The Cursed

Dallas sighed. If there was anything he knew really well by now, it was that Yerby Catalano had died on a beautiful day. “Right. But do you remember anything about any of them?”

 

 

Jones was thoughtful. “There were other dive boats, of course. And a few other boats that came and went. A couple of fishing boats. A speedboat. Now that I think about it, that was kind of odd. Speedboats don’t usually just sit out there.”

 

“What kind of a speedboat?” Dallas asked.

 

“Donzi, I think.”

 

“What about the fishing boats? Did you notice a name? Did you see a boat with the word sun in the name?”

 

“Yeah, come to think of it. Something like...no, wait. It wasn’t sun. It was sin. Something sin. Like Evening Sin or something like that.”

 

“You’re sure? Sin, not sun?”

 

“I’m absolutely sure.”

 

Dallas thanked him and called Liam, giving him all the information he had so far. They needed everyone out there—cops and Coast Guard—looking for those boats.

 

Dallas started walking back along the docks, studying every boat as he went. Every captain and crew member on the dive boats now knew who he was, of course.

 

He’d nearly reached his starting point when he saw a man walking down the dock toward him carrying a toolkit. At first, he barely noticed him; he had been looking for a big, strong guy with blue eyes.

 

But then he remembered the pictures he had in his phone, pictures of Blade, Hammer and Pistol.

 

Men who couldn’t be found at home or prowling the city’s hot spots—or even the down-and-out establishments that tourists seldom saw.

 

The man looked up just as Dallas neared him.

 

It was Blade, Billie Garcia, Martin Garcia’s cousin, the man who had enlisted Jose in Los Lobos.

 

Billie looked up just as Dallas recognized him. He took one look at Dallas and knew.

 

He was a thin, wiry man of about twenty-eight. He produced a knife seemingly from nowhere, and with it grasped tightly in his hand he lunged for Dallas, who moved in the nick of time. Garcia plunged past him and into the water.

 

Dallas didn’t hesitate. He dived in after the man, blinking to clear his eyes against the water.

 

Garcia was right in front of him, still wielding the knife.

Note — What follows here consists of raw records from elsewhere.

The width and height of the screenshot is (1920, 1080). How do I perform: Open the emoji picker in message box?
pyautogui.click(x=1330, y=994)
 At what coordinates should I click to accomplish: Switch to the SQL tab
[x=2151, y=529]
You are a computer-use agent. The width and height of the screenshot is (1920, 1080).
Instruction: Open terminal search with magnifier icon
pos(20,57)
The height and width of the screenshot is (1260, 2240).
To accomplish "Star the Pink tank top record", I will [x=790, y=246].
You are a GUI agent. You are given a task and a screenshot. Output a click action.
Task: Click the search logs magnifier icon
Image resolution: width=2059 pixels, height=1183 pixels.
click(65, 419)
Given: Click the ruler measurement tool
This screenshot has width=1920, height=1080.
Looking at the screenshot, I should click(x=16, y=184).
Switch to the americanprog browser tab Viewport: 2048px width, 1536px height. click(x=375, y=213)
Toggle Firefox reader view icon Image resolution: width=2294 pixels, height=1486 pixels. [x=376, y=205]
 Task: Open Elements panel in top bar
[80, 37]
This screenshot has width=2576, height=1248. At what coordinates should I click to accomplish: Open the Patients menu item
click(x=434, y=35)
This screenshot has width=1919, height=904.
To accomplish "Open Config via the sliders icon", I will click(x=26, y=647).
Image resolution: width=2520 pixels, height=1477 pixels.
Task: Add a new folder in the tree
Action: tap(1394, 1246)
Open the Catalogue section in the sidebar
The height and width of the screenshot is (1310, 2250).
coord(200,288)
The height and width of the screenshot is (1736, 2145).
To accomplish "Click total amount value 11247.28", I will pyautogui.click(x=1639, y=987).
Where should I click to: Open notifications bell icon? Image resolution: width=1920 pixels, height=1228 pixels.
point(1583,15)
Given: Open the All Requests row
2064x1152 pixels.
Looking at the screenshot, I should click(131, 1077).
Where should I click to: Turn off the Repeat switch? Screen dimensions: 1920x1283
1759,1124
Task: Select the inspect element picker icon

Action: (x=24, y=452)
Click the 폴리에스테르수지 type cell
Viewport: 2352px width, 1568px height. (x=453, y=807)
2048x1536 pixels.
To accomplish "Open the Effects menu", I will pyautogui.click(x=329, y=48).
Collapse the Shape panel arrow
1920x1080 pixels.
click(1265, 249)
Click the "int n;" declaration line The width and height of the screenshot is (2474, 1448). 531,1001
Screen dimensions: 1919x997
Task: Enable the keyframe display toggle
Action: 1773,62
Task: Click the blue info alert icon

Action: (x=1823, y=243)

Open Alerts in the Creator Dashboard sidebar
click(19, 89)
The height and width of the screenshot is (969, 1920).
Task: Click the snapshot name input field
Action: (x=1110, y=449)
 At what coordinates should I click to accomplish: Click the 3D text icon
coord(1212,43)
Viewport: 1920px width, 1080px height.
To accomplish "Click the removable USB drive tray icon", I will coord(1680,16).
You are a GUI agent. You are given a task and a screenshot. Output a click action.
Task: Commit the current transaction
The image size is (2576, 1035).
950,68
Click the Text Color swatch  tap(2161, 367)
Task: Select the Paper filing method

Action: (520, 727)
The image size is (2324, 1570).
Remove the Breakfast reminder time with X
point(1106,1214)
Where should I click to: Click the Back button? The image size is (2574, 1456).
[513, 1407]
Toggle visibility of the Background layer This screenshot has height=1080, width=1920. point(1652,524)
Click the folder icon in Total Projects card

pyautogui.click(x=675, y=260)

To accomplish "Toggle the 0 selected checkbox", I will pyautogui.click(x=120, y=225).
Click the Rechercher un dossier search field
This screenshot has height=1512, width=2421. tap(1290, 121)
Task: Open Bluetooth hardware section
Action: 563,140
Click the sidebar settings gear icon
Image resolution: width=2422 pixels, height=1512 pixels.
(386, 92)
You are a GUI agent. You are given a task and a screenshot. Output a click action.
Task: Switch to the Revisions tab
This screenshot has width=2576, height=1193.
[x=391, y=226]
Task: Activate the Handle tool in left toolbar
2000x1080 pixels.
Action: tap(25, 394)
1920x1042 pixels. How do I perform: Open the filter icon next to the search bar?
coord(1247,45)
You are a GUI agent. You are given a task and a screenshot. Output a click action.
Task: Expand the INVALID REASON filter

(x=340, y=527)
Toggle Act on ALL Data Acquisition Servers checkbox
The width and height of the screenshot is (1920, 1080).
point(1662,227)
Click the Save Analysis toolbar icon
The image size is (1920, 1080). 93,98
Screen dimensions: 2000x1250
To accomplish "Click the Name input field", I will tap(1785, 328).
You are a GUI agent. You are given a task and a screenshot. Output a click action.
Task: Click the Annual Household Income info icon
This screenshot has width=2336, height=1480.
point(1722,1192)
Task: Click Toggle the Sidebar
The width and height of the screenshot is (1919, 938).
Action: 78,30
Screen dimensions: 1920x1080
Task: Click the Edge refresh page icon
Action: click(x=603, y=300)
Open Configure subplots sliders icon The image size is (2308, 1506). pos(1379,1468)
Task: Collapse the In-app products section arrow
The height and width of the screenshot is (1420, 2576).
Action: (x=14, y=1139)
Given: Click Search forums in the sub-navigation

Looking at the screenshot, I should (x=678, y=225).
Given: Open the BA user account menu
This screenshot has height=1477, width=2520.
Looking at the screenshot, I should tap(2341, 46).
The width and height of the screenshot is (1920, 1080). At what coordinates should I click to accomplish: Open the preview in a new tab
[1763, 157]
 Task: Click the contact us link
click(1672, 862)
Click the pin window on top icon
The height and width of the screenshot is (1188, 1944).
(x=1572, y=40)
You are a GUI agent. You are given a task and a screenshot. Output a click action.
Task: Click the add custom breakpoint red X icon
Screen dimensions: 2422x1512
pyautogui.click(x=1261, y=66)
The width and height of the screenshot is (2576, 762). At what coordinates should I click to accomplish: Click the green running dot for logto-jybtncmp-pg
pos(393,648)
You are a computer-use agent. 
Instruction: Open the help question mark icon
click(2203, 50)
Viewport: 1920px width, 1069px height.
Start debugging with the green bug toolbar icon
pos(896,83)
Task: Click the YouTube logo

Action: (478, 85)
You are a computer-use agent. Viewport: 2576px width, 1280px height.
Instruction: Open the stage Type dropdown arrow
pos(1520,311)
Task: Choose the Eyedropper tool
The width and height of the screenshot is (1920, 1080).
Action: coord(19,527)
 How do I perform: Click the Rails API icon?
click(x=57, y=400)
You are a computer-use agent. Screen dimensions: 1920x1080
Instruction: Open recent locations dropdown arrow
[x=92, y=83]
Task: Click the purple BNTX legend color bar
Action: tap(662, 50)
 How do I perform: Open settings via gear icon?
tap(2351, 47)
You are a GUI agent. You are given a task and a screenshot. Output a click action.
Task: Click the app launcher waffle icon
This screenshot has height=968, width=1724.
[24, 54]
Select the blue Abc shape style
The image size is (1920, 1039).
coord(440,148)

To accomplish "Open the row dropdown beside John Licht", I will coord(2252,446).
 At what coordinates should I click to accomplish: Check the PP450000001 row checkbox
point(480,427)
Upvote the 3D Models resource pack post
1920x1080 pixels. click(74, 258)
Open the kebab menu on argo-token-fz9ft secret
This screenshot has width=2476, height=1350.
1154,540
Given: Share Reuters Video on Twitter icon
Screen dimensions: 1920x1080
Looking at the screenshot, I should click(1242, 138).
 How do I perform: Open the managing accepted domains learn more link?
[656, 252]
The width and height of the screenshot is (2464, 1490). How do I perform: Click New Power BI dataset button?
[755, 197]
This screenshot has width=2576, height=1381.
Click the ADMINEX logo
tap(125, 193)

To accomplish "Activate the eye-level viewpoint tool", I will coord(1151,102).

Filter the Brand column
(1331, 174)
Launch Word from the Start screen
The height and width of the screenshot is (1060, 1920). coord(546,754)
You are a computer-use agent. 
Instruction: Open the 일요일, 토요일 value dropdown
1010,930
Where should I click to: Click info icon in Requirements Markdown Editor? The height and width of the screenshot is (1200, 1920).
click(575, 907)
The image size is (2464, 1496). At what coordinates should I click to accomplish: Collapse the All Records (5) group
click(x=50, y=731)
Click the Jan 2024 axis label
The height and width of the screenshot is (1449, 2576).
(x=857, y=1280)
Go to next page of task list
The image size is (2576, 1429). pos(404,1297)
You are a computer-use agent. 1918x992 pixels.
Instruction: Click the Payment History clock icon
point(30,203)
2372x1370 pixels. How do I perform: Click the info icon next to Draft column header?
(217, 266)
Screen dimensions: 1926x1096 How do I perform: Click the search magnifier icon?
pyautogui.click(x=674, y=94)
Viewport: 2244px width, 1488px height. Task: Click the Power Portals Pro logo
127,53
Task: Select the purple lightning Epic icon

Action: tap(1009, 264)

Dallas surged back, crashing into one of the pilings supporting the dock, and slipped to the side.

 

Garcia drove his knife into the piling. As he tried to wrench it free, Dallas clutched him around the throat.

 

The knife came free.

 

Garcia knew he was caught, but he still had the knife.

 

He raised it again, and Dallas realized Garcia wasn’t trying to kill him anymore, he was trying to kill himself.

 

*

 

Hannah headed up to the captain’s room again. She tried not to notice that Dallas Samson had somehow already made it his own. There was a light scent of some woodsy cologne in the air, something she’d missed when she’d been rescuing Valeriya, shoving the bed around and finding the key.

 

The scent naturally made her think of him. She hadn’t realized it until that moment, but she was even familiar with his scent.

 

And she liked it.

 

Worse...she was drawn by it.

 

The man was an enigma to her, she had to admit.

 

Yeah, an enigma she wanted to sleep with again.

 

She gave herself a mental shake and walked to the side of the room where a number of old books were carefully kept in glass-fronted bookshelves. Dark wood, of course, in keeping with the room’s resemblance to a captain’s cabin.

 

She looked through the titles and found the two books she wanted. One was titled Spanish Treasure Ships and the other was Key West: Dirty Days of the Territory.

 

Taking them both, she curled up on the bed. Petrie jumped up beside her, and she smoothed his beautiful fur.

 

She thought she knew almost every legend about Key West and treasure that it was possible to know, but maybe some of her facts were rusty.

 

She started with treasure ships. A fleet of twelve ships had left Havana, Cuba, in 1715, bound for Spain. A devastating storm had cropped up, and all twelve ships had gone down on July 31, 1715, off the east coast of Florida. Most of their silver and gold coins and other treasures had been discovered. But the Santa Elinora had headed out of port late, accompanied by one gunboat. They’d been behind the fleet by a day or two, so they’d been caught by the storm not long after leaving port. The Santa Elinora had gone down in the Florida Straits, not ten miles from Key West.

 

She’d been discovered, as well, though not until almost a hundred years later, by one of Commodore David Porter’s ships.